In the listing below, rename "GUI agent" to "interface agent" wherever it occurs. Leave everything else unchanged.

Click-target data
***

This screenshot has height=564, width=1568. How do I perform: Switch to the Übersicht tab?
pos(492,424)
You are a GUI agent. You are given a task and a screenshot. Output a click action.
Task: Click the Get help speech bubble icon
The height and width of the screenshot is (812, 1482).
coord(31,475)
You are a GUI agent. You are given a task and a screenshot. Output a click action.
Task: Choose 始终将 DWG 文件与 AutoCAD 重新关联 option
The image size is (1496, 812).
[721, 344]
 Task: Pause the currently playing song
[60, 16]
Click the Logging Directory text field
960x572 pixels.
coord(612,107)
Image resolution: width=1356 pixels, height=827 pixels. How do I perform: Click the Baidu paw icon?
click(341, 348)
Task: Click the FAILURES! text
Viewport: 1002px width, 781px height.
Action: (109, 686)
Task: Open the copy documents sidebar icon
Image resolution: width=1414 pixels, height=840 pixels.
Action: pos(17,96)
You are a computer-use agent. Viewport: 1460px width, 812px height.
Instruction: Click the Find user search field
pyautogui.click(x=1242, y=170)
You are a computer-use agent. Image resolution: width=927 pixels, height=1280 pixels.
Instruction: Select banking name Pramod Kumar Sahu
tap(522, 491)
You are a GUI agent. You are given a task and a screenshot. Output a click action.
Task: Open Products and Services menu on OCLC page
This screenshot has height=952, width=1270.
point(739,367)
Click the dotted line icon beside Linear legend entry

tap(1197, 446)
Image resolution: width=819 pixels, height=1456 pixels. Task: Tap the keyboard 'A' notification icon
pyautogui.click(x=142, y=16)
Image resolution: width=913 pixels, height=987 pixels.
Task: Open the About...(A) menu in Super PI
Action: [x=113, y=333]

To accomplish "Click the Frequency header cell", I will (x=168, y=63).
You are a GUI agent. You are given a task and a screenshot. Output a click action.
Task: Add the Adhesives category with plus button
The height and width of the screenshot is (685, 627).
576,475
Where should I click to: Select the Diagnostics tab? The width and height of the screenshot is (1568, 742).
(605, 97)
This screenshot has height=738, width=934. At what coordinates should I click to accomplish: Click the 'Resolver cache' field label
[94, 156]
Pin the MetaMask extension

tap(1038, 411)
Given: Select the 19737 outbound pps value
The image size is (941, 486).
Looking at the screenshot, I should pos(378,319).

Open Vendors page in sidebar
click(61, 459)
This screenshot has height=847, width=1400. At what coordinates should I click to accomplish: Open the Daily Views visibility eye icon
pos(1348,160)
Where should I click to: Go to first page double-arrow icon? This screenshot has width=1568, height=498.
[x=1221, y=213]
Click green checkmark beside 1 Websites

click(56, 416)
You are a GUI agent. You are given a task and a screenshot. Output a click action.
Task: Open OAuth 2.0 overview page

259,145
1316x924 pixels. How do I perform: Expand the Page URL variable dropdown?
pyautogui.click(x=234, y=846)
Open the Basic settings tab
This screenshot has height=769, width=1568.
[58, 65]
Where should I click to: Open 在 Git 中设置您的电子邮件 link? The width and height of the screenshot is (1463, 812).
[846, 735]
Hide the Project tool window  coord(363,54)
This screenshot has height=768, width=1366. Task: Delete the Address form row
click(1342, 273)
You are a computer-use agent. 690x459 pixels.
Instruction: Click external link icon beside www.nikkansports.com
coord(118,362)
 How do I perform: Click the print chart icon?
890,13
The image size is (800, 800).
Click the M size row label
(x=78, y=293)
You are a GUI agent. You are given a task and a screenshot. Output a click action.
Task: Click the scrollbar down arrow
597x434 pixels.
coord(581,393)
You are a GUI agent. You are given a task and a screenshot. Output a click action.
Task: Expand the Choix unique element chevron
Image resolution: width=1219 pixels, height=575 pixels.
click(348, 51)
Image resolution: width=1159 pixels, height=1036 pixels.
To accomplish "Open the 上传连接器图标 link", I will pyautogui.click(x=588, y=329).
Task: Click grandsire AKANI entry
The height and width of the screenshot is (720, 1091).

***

◆ **Solved exercise**:
This screenshot has height=564, width=1568. How do I perform: Switch to the Übersicht tab?
pos(492,424)
You are a interface agent. You are given a task and a screenshot. Output a click action.
Task: Click the Get help speech bubble icon
The height and width of the screenshot is (812, 1482).
coord(31,475)
You are a interface agent. You are given a task and a screenshot. Output a click action.
Task: Choose 始终将 DWG 文件与 AutoCAD 重新关联 option
The image size is (1496, 812).
[721, 344]
 Task: Pause the currently playing song
[60, 16]
Click the Logging Directory text field
960x572 pixels.
coord(612,107)
Image resolution: width=1356 pixels, height=827 pixels. How do I perform: Click the Baidu paw icon?
click(341, 348)
Task: Click the FAILURES! text
Viewport: 1002px width, 781px height.
Action: (109, 686)
Task: Open the copy documents sidebar icon
Image resolution: width=1414 pixels, height=840 pixels.
Action: pos(17,96)
You are a computer-use agent. Viewport: 1460px width, 812px height.
Instruction: Click the Find user search field
pyautogui.click(x=1242, y=170)
You are a computer-use agent. Image resolution: width=927 pixels, height=1280 pixels.
Instruction: Select banking name Pramod Kumar Sahu
tap(522, 491)
You are a interface agent. You are given a task and a screenshot. Output a click action.
Task: Open Products and Services menu on OCLC page
This screenshot has height=952, width=1270.
point(739,367)
Click the dotted line icon beside Linear legend entry

tap(1197, 446)
Image resolution: width=819 pixels, height=1456 pixels. Task: Tap the keyboard 'A' notification icon
pyautogui.click(x=142, y=16)
Image resolution: width=913 pixels, height=987 pixels.
Task: Open the About...(A) menu in Super PI
Action: [x=113, y=333]

To accomplish "Click the Frequency header cell", I will (x=168, y=63).
You are a interface agent. You are given a task and a screenshot. Output a click action.
Task: Add the Adhesives category with plus button
The height and width of the screenshot is (685, 627).
576,475
Where should I click to: Select the Diagnostics tab? The width and height of the screenshot is (1568, 742).
(605, 97)
This screenshot has height=738, width=934. At what coordinates should I click to accomplish: Click the 'Resolver cache' field label
[94, 156]
Pin the MetaMask extension

tap(1038, 411)
Given: Select the 19737 outbound pps value
The image size is (941, 486).
Looking at the screenshot, I should pos(378,319).

Open Vendors page in sidebar
click(61, 459)
This screenshot has height=847, width=1400. At what coordinates should I click to accomplish: Open the Daily Views visibility eye icon
pos(1348,160)
Where should I click to: Go to first page double-arrow icon? This screenshot has width=1568, height=498.
[x=1221, y=213]
Click green checkmark beside 1 Websites

click(56, 416)
You are a interface agent. You are given a task and a screenshot. Output a click action.
Task: Open OAuth 2.0 overview page

259,145
1316x924 pixels. How do I perform: Expand the Page URL variable dropdown?
pyautogui.click(x=234, y=846)
Open the Basic settings tab
This screenshot has height=769, width=1568.
[58, 65]
Where should I click to: Open 在 Git 中设置您的电子邮件 link? The width and height of the screenshot is (1463, 812).
[846, 735]
Hide the Project tool window  coord(363,54)
This screenshot has height=768, width=1366. Task: Delete the Address form row
click(1342, 273)
You are a computer-use agent. 690x459 pixels.
Instruction: Click external link icon beside www.nikkansports.com
coord(118,362)
 How do I perform: Click the print chart icon?
890,13
The image size is (800, 800).
Click the M size row label
(x=78, y=293)
You are a interface agent. You are given a task and a screenshot. Output a click action.
Task: Click the scrollbar down arrow
597x434 pixels.
coord(581,393)
You are a interface agent. You are given a task and a screenshot. Output a click action.
Task: Expand the Choix unique element chevron
Image resolution: width=1219 pixels, height=575 pixels.
click(348, 51)
Image resolution: width=1159 pixels, height=1036 pixels.
To accomplish "Open the 上传连接器图标 link", I will pyautogui.click(x=588, y=329).
Task: Click grandsire AKANI entry
The height and width of the screenshot is (720, 1091).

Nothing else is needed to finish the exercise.